→ Short task 1
In the forum thread, how many files make up the one-time data dump?

→ Excerpt provided
Also, it might be easier to simply gunzip your files in a separate process before PHP gets to them. Running the normal gunzip binary on those files will be faster and more efficient than using PHP's zlib extension to do the same job. Worst case, just use PHP's shell_exec to run the binary if you can't gunzip them before PHP runs.
0
 

Author Comment

by:brucegust
Comment Utility
Gonz...

Thanks for taking the time to weigh in. Let me respond by giving you the "back-story" so you can see where all this is going.

The 365 files is a one time "data dump." The files need to be decompressed, parsed and then I'm storing all the info in a single table that's been indexed so as to facilitate efficient queries.

The end user will be entering a date as well as some latitude and longitude values resulting in a recordset that they can then export as a csv file.

Everything that you've seen me struggle with these last few days has as its target that user interface. I rarely work with this much data, so I'm a sponge, trying to soak up all the info I can in order to put together a process that takes all this info and stores it in a way that can be used.

Items from a dataset:
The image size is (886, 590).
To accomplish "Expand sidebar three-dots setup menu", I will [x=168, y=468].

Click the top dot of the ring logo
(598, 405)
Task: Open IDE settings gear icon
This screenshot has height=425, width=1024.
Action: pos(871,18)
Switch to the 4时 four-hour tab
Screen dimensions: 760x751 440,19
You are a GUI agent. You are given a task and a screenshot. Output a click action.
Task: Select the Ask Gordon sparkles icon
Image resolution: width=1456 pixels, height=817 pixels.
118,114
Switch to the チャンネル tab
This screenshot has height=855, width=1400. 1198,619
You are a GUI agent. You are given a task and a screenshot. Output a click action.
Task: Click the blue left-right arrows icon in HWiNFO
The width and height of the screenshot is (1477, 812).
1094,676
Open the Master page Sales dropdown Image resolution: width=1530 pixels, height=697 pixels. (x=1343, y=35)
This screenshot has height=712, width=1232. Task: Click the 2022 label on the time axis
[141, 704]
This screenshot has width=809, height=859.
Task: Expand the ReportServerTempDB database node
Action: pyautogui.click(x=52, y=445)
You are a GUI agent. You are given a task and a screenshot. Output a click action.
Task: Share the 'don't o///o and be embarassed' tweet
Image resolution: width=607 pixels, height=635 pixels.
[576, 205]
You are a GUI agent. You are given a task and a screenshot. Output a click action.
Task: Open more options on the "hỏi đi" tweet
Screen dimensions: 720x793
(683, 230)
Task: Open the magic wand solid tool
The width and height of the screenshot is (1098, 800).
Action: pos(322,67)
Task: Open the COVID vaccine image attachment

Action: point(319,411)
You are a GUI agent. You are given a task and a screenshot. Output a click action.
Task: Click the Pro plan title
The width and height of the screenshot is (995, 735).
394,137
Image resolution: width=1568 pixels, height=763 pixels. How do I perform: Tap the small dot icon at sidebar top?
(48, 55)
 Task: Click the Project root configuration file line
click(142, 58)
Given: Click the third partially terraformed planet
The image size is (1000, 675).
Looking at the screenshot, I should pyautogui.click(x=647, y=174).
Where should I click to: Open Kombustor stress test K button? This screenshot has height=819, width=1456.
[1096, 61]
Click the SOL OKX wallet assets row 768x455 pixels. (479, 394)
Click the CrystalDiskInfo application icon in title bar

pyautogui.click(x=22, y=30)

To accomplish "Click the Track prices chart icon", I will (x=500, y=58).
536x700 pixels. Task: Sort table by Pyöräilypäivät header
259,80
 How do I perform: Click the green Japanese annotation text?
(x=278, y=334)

→ Short task 2
Rewrite the entries from their first line through the line that contains "Action: pos(871,18)", inclusive, replacing "gear icon" with "cog icon" and changing nothing else.

→ Exercise result 1
365 files.

→ Exercise result 2
The image size is (886, 590).
To accomplish "Expand sidebar three-dots setup menu", I will [x=168, y=468].

Click the top dot of the ring logo
(598, 405)
Task: Open IDE settings cog icon
This screenshot has height=425, width=1024.
Action: pos(871,18)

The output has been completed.